The highly active Black Basta ransomware has been linked by cybersecurity firm SentinelOne to the notorious Russian cybercrime group known as FIN7.
Initially spotted in April 2022, Black Basta became a prevalent threat within the first two months of operation, and is estimated to have breached over 90 organizations by September 2022.
Analysis of the ransomware operation has revealed a well-organized and well-resourced operator that does not attempt to recruit affiliates, indicating that the threat actor is developing their toolkit in-house and might be collaborating with a small number of affiliates.
SentinelOne says that its investigation into Black Basta has also surfaced the use of multiple tools created by one or more FIN7 (aka Carbanak) developers, suggesting a tight connection with the cybercrime group.
Black Basta infections observed in June involved spam emails containing macro-enabled Office documents designed to drop Qakbot for persistence.
The backdoor allows the attackers to perform system reconnaissance using several tools that are executed manually, including the SharpHound and BloodHound frameworks, which allow for Active Directory enumeration via LDAP queries, and the SoftPerfect network scanner.
Next, the Black Basta operators attempt to exploit multiple known vulnerabilities to elevate their privileges, including NoPac (CVE-2021-42287, CVE-2021-42278) PrintNightmare (CVE-2021-34527), and ZeroLogon (CVE-2020-1472).

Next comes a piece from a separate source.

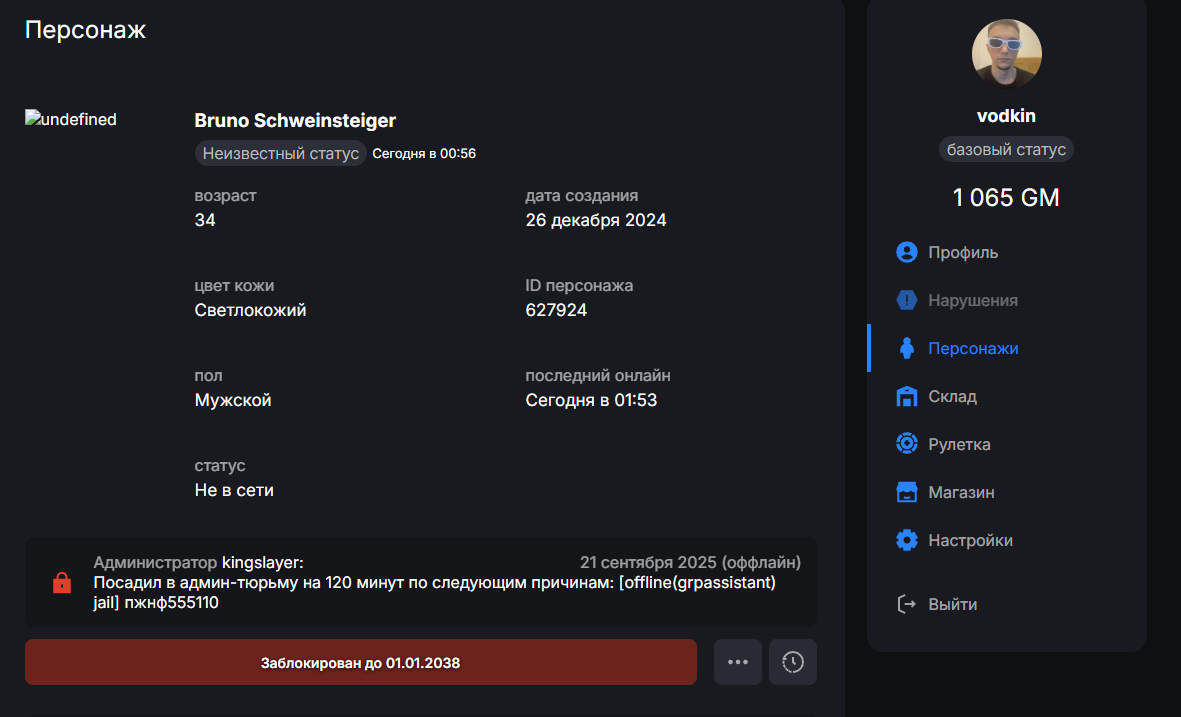Click the Выйти logout arrow icon
This screenshot has height=717, width=1181.
pyautogui.click(x=907, y=604)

SentinelOne has observed the ransomware operators using various remote access tools (RATs) and relying on batch scripts for lateral movement.
The malware operators deploy and execute additional batch scripts that allow them to cripple or completely disable security solutions, including a custom defense impairment tool that was used exclusively in some Black Basta attacks.
An analysis of this custom tool led to the discovery of a custom-packed Birddog sample – also known as SocksBot, this backdoor is known to be part of the FIN7 arsenal – that helped SentinelOne link the impairment tool and the custom packer to the same developer.
SentinelOne was able to link Black Basta to FIN7 via multiple code artifacts in different tools used in ransomware attacks, the use of a custom packer, the use of FIN7-attributed PowerShell scripts, and infrastructure overlaps.
“We assess it is highly likely the BlackBasta ransomware operation has ties with FIN7. Furthermore, we assess it is likely that the developer(s) behind their tools to impair victim defenses is, or was, a developer for FIN7,” SentinelOne says.